Eldest offspring Kush arrives and realises to his horror what his mum has done and calls an ambulance. Thursday 31 May sees Carmel insisting to paramedics she’s fine and there’s been a terrible mistake, but it’s clear the grieving parent has a long way to go as she joins the locals at a memorial for the teenager.
Bonnie Langford reveals the fallout’s effect on her character Carmel, and discusses EastEnders’ decision to tackle the knife crime epidemic.
How is Carmel coping after losing Shakil? Not very well at all. She starts off in denial, completely refusing to accept it. She then goes through an absolute rollercoaster of emotions like a massive pendulum swinging back and forth to the point where Kush is very worried about her. She is in shock and completely lost. She loved Shaki so much, he was her baby and she feels this huge guilt because she was away at the time of the crime enjoying herself.
Is she looking for someone to blame? I think she wants to blame everybody. She feels these young people don’t understand the consequences of acting out of anger, or status, pride or greed. She thinks that they have no respect for their own lives or anyone else’s. She just can’t understand any of it and doesn’t know what to do.
Do you think it’s important to show what happens after the death? Yes, absolutely. When the immediate aftermath has passed, for others the world carries on as normal, but for Carmel and the family, life has changed forever, there is a void that will never be filled. Those are the times, behind closed doors, that we rarely see unless it happens to us. Soaps and continuing dramas are able to show those private moments almost in real time. The audience can share them step by step.
Why does Carmel not want to attend the memorial for Shakil that Linda has organised? It’s denial, it’s anger. She just feels that people don’t know what to say, she’s so angry and broken. Deep down she’s angry with herself because she always tried to protect her son and the one time she went away just for a day it all went so terribly wrong. So there is a huge amount of personal responsibility and guilt.
What was your reaction when you knew you would be involved in this storyline? It’s incredibly brave and important that EastEnders have taken on this story and treated it with such sensitivity and commitment. As an actor I felt a huge sense of responsibility, it’s so much more than just telling a story, it’s about sharing the very private and personal world of trauma and grief and the effects a violent act can cause. I feel proud to be a part of it.

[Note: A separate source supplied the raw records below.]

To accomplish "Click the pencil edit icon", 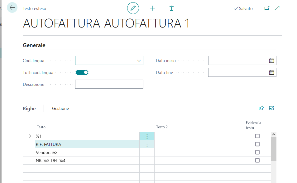I will click(x=133, y=8).
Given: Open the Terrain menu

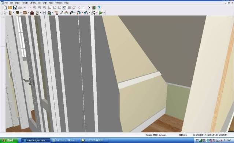Looking at the screenshot, I should click(25, 3).

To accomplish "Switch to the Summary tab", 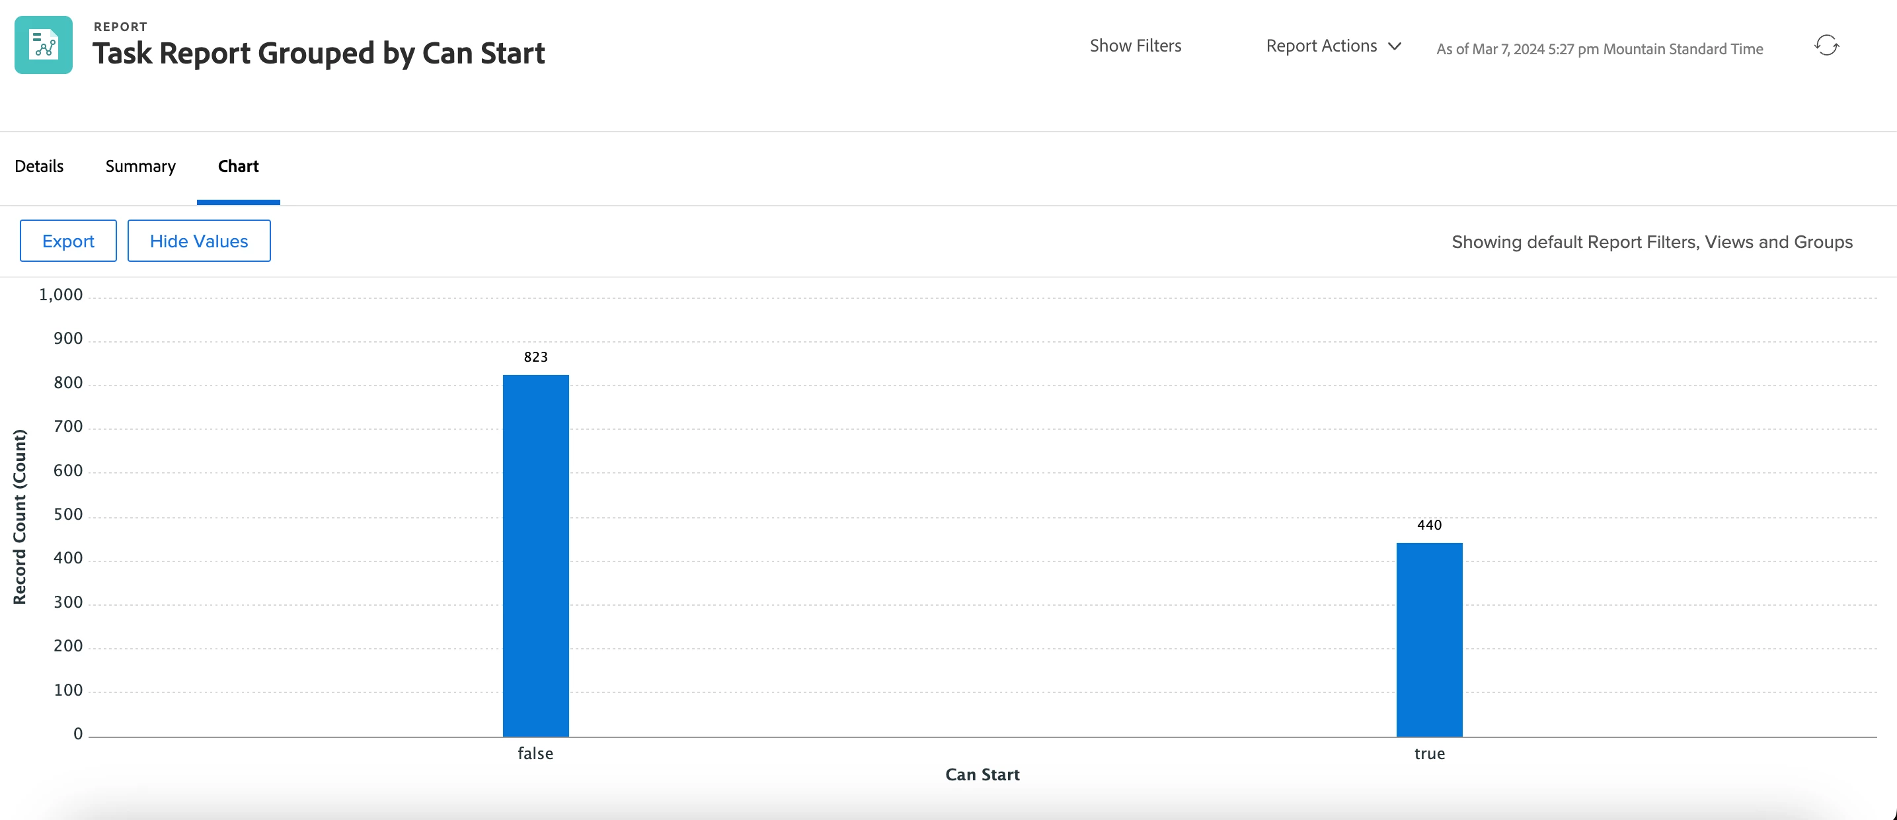I will 141,166.
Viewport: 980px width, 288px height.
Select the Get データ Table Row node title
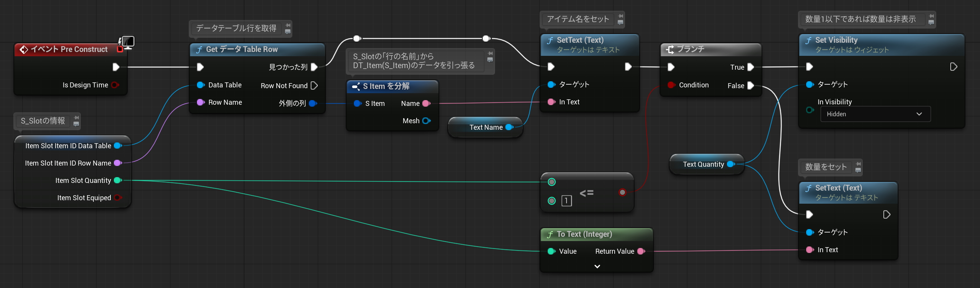(x=242, y=49)
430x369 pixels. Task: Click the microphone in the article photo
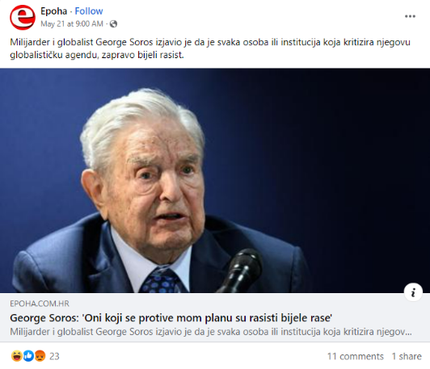tap(242, 270)
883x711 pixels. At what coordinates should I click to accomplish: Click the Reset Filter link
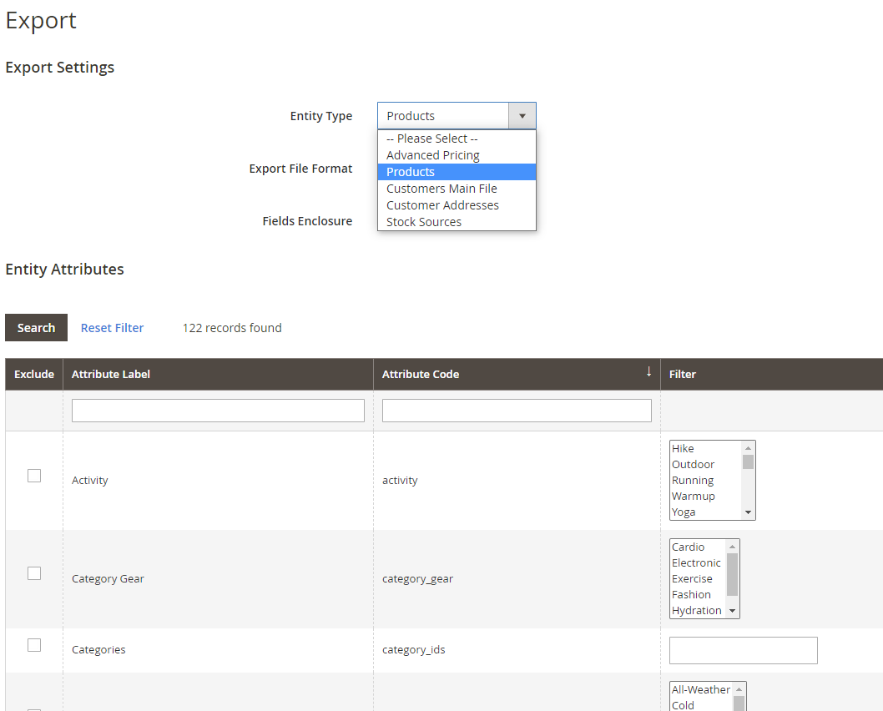(x=112, y=328)
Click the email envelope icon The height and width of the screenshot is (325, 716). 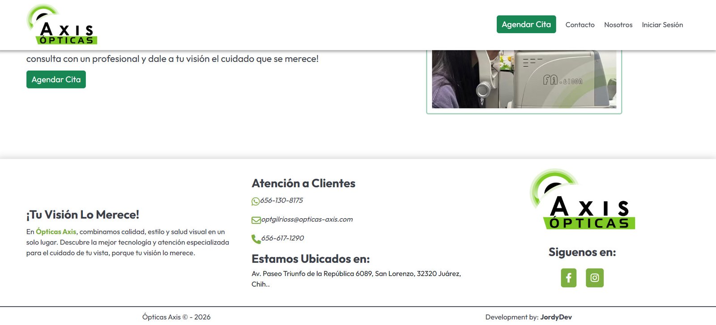click(x=256, y=220)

What kind of research have you done? Sadly I didn’t have to look very far to do any research, you just turn on the television or look at the papers and every day there are more and more reports of these incidents on our streets. Grief is so personal and I wanted Carmel’s to be totally raw. I spoke to Brooke Kinsella, as the team have been working with the Ben Kinsella Trust on the story, and asked her about her reactions at the time of her brother’s death. Although it seemed blunt to ask such direct questions, she was utterly gracious and supportive and gave me some insights into her way of dealing with such a terrible crime. Brooke wanted to talk about Ben to keep his memory alive and acknowledge what happened to him and try to prevent it happening again.
How will this change Carmel? I feel such sympathy for her, she’s so bubbly and positive and kind and the storyline directly prior to the crime is all about her pride in her son. Her world comes crashing down and she’s absolutely devastated. It shows that this is completely and utterly random – it could happen to anyone. I feel such empathy for all the people who are affected by knife crime, there are no winners.
What do you hope the storyline achieves? I hope it gets people thinking and talking, and they begin to understand the hopelessness and think twice before carrying a knife. I hope families are able to talk and listen to each other. I really, really hope that at least one less story about a knife crime gets told – that there’s one less dreadful headline.